Middleware generally supports two models for component interaction: (1) a request-response communication model, in which a component invokes a point-to-point operation on another component, and (2) an event-based communication model, in which a component transmits arbitrarily-defined messages, called events, to other components. Event-based middleware is becoming popular for large-scale, heterogeneous distributed systems because it helps to reduce software dependencies and enhance system composability and evolution. The paper ``Composite Event Detection and Generic Middleware Extension'' by Pietzuch, Shand, and Bacon describes extensions to existing event-based middleware, such as the Java Messaging Service (JMS), that enables applications to subscribe to complex patterns of events, thereby reducing bandwidth consumption while maintaining low event notification latency.

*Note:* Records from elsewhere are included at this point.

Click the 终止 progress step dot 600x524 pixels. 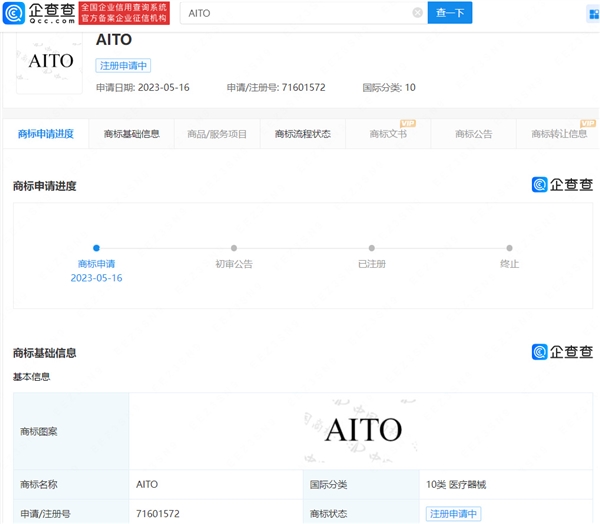[x=509, y=247]
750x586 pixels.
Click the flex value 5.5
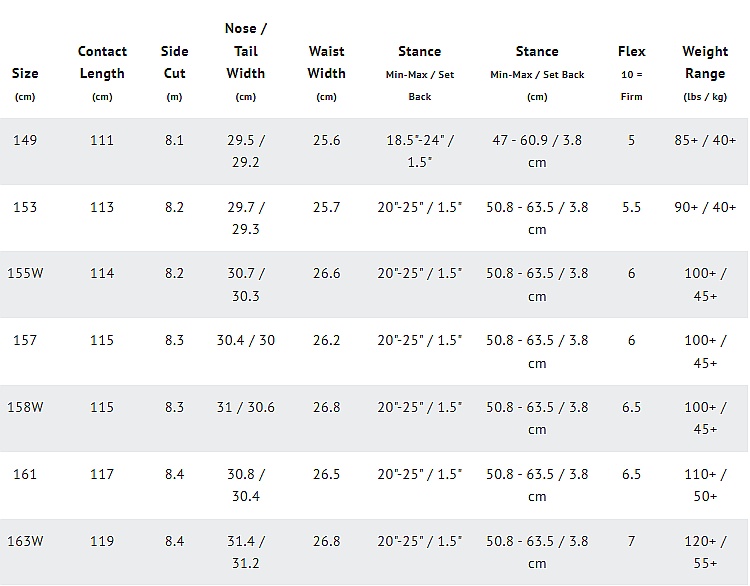coord(631,207)
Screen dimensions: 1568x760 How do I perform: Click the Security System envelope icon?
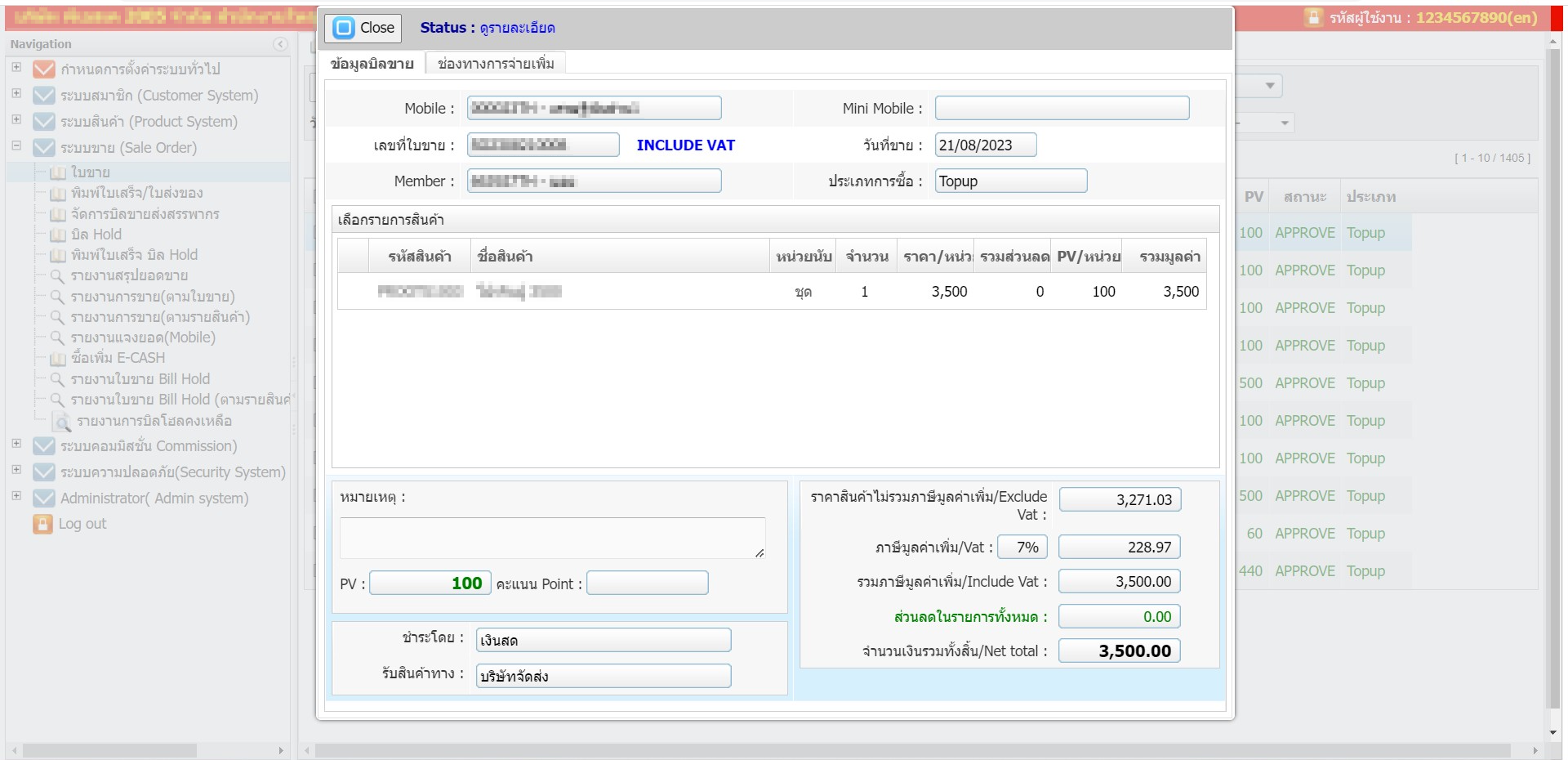[43, 472]
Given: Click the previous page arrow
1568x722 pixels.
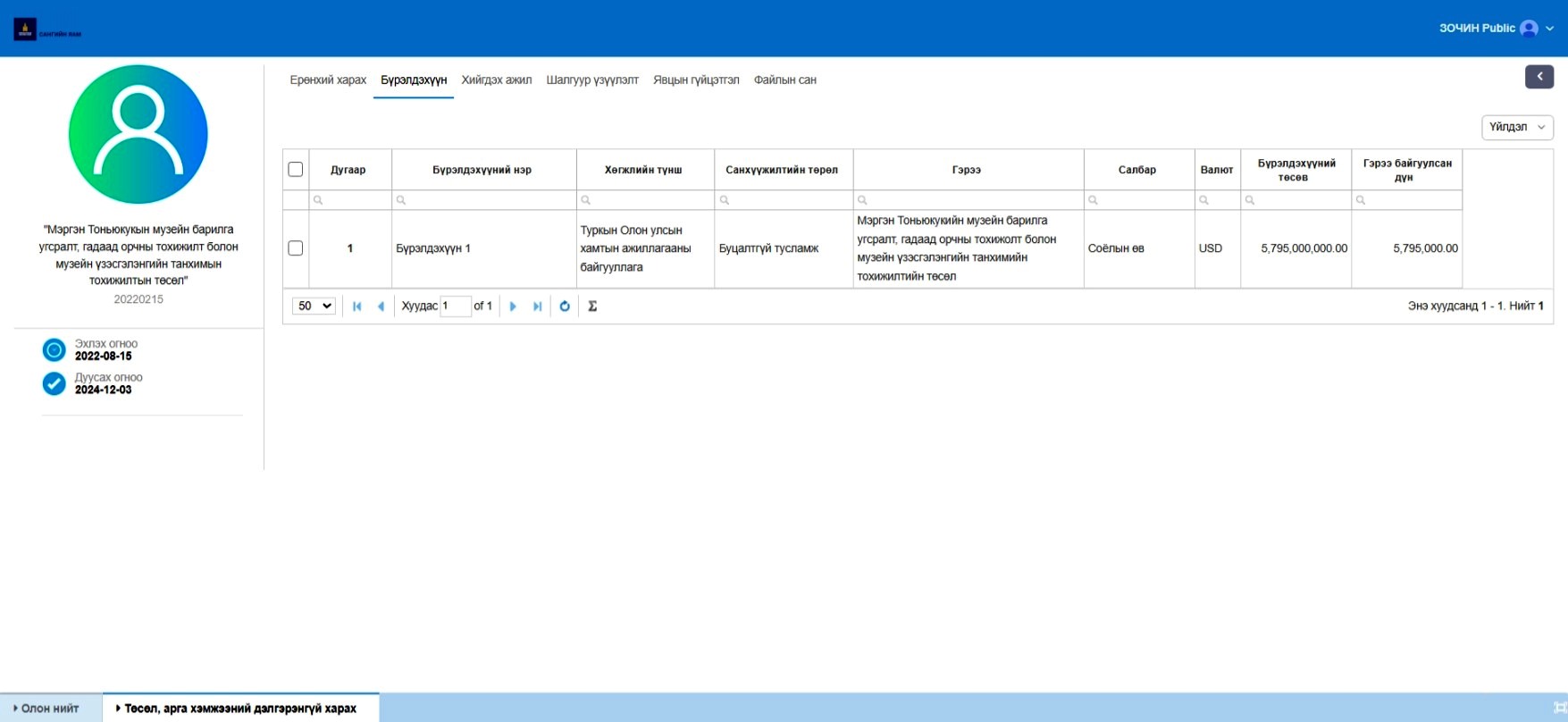Looking at the screenshot, I should (382, 306).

The next generation of large-scale networked applications (such as streaming video, Internet telephony, and interactive simulation systems) have increasingly stringent QoS requirements. In today's horizontally integrated and commoditized IT environment, these types of applications are being developed using multiple layers of hardware, operating systems, and middleware components. It has historically been hard to configure such large-scale networked applications that can simultaneously satisfy multiple QoS properties, such as security, timeliness, and reliability. Moreover, in the face of changing requirements and environments, there is a need for a more flexible software infrastructure that can be (re)configured dynamically to react to changing contexts. The paper ``Reflective Middleware for Integrating Network Monitoring with Adaptive Object Messaging'' by Han, Gutierrez-nolasco, and Venkatasubramanian describes how reflective middleware can be developed and used to adaptively configure, monitor, and control networked applications that possess a range of interdependent QoS properties.
As the papers in this special issue of IEEE Network attest, recent advances from the R&D community are enabling middleware to be applied successfully to meet the needs of next-generation networked applications. Although a great deal of hoopla on these topics have appeared the commercial software industry and trade press, it has been surprisingly hard to find solid technical material on the strengths and weaknesses of middleware for these exciting new applications. The papers in this special issue are intended to help replace the hype with solid technical results. We encourage you to get involved with others working on these topics and to contribute your insights and experience in future middleware conferences, journals, and other publication venues.